TASK GOAL → Transcribe the records underneath word for word, and leave no line out.
----
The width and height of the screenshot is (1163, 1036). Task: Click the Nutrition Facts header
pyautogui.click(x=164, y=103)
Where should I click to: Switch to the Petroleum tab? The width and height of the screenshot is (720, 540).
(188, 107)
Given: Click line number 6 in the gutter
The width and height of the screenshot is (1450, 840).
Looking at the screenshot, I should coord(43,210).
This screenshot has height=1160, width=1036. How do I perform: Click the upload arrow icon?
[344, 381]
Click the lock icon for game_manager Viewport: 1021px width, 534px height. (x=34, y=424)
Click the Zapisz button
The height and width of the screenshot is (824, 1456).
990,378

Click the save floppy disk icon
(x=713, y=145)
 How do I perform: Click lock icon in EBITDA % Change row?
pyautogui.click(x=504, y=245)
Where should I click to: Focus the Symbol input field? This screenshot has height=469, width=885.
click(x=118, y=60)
----
SOLVED EXERCISE →
The width and height of the screenshot is (1163, 1036). Task: Click the Nutrition Facts header
pyautogui.click(x=164, y=103)
Where should I click to: Switch to the Petroleum tab? The width and height of the screenshot is (720, 540).
(188, 107)
Given: Click line number 6 in the gutter
The width and height of the screenshot is (1450, 840).
Looking at the screenshot, I should coord(43,210).
This screenshot has height=1160, width=1036. How do I perform: Click the upload arrow icon?
[344, 381]
Click the lock icon for game_manager Viewport: 1021px width, 534px height. (x=34, y=424)
Click the Zapisz button
The height and width of the screenshot is (824, 1456).
990,378

Click the save floppy disk icon
(x=713, y=145)
 How do I perform: Click lock icon in EBITDA % Change row?
pyautogui.click(x=504, y=245)
Where should I click to: Focus the Symbol input field? This screenshot has height=469, width=885.
click(x=118, y=60)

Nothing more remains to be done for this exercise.